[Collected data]
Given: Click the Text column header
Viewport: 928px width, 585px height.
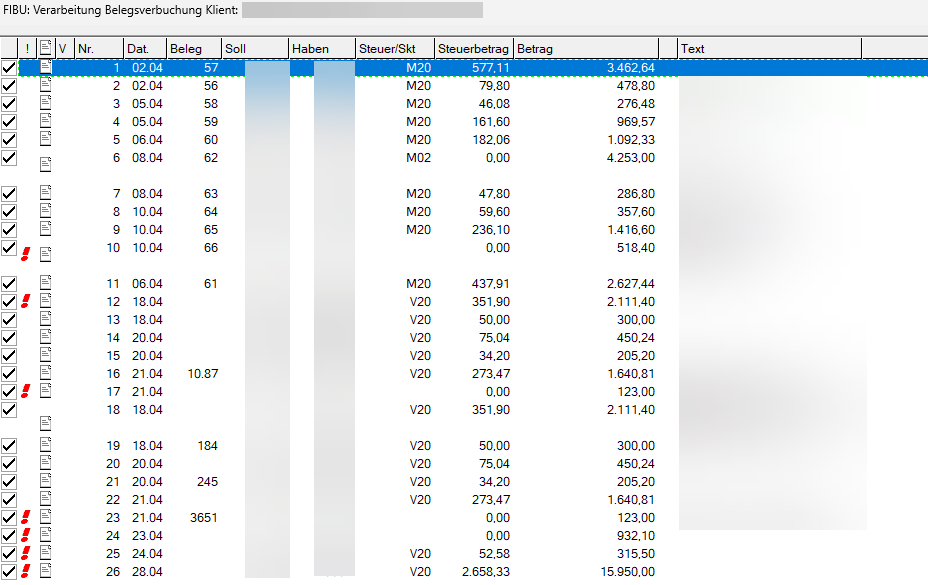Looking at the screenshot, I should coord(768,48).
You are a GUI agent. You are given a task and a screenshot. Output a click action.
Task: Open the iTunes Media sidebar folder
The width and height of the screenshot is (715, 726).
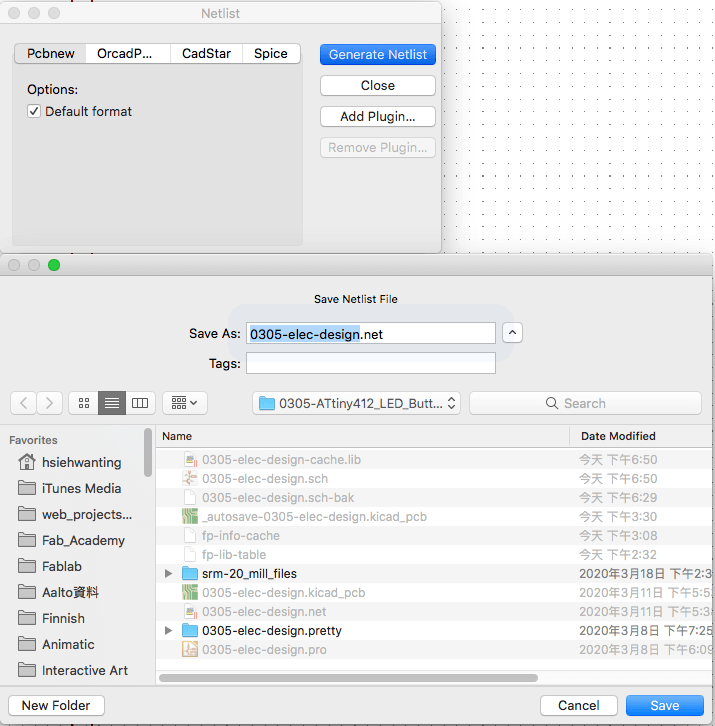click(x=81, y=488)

ABOUT THIS EXERCISE: Word for word, write out each of the records, but not the pictures.

EXERCISE RESPONSE:
Given: Click the Text column header
Viewport: 928px width, 585px height.
Looking at the screenshot, I should coord(768,48).
You are a GUI agent. You are given a task and a screenshot. Output a click action.
Task: Open the iTunes Media sidebar folder
The width and height of the screenshot is (715, 726).
click(x=81, y=488)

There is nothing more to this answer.